Set task:
Please answer these from the course description below:
(a) What is the price of the course?
(b) How many hours of study does each credit correspond to?
(c) Under which University of California A-G category is ASL 1 approved?

Source passage:

________________

AMERICAN SIGN LANGUAGE 1, PART 1

Price: $95 | Credits: 5 | Dept: Languages | Course ID# 254-1

This course is the first semester of American Sign Language (ASL) 1. This is an introductory course designed for students with little or no previous study of ASL.  This course teaches basic conversation, grammar, and vocabulary.  The focus is on expressive and receptive American Sign Language, fingerspelling,  and the culture of the Deaf community.  Each unit will cover vocabulary related to a specific theme (friends and family, leisure activities, school or work, etc) and grammar concepts appropriate to level 1.  As students progress through each unit, they will build upon previously learned material and be given opportunities to strengthen their use of their expressive and receptive language skills. ASL 1 is approved by the University of California A-G as a language other than English (category E).

Upon completion of this course, the student is awarded 5 credits. Each credit corresponds to 15 hours of study. Of course, some students work more quickly than others, and some can devote more hours to study, so some students are able to complete the course in an accelerated rate.

________________

Data segment:

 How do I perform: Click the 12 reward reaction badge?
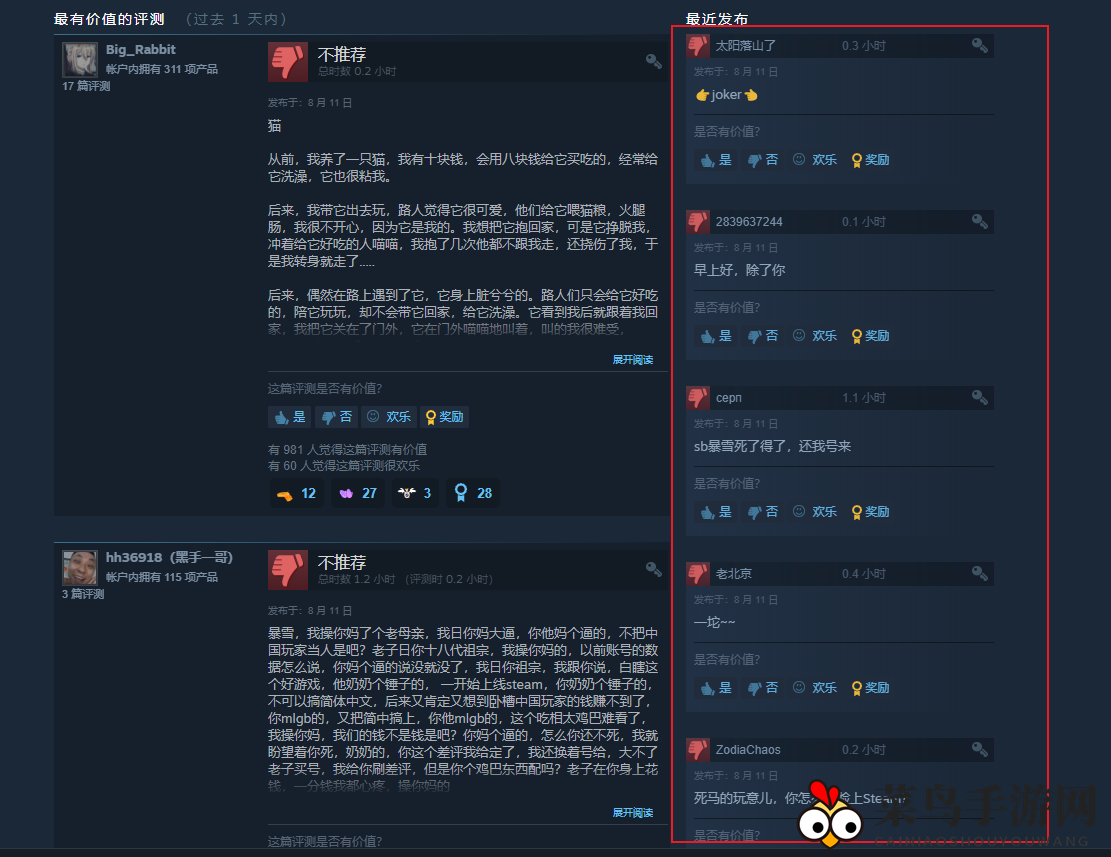(x=296, y=493)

________________

Answer to this problem:
(a) $95
(b) 15 hours
(c) Category E, as a language other than English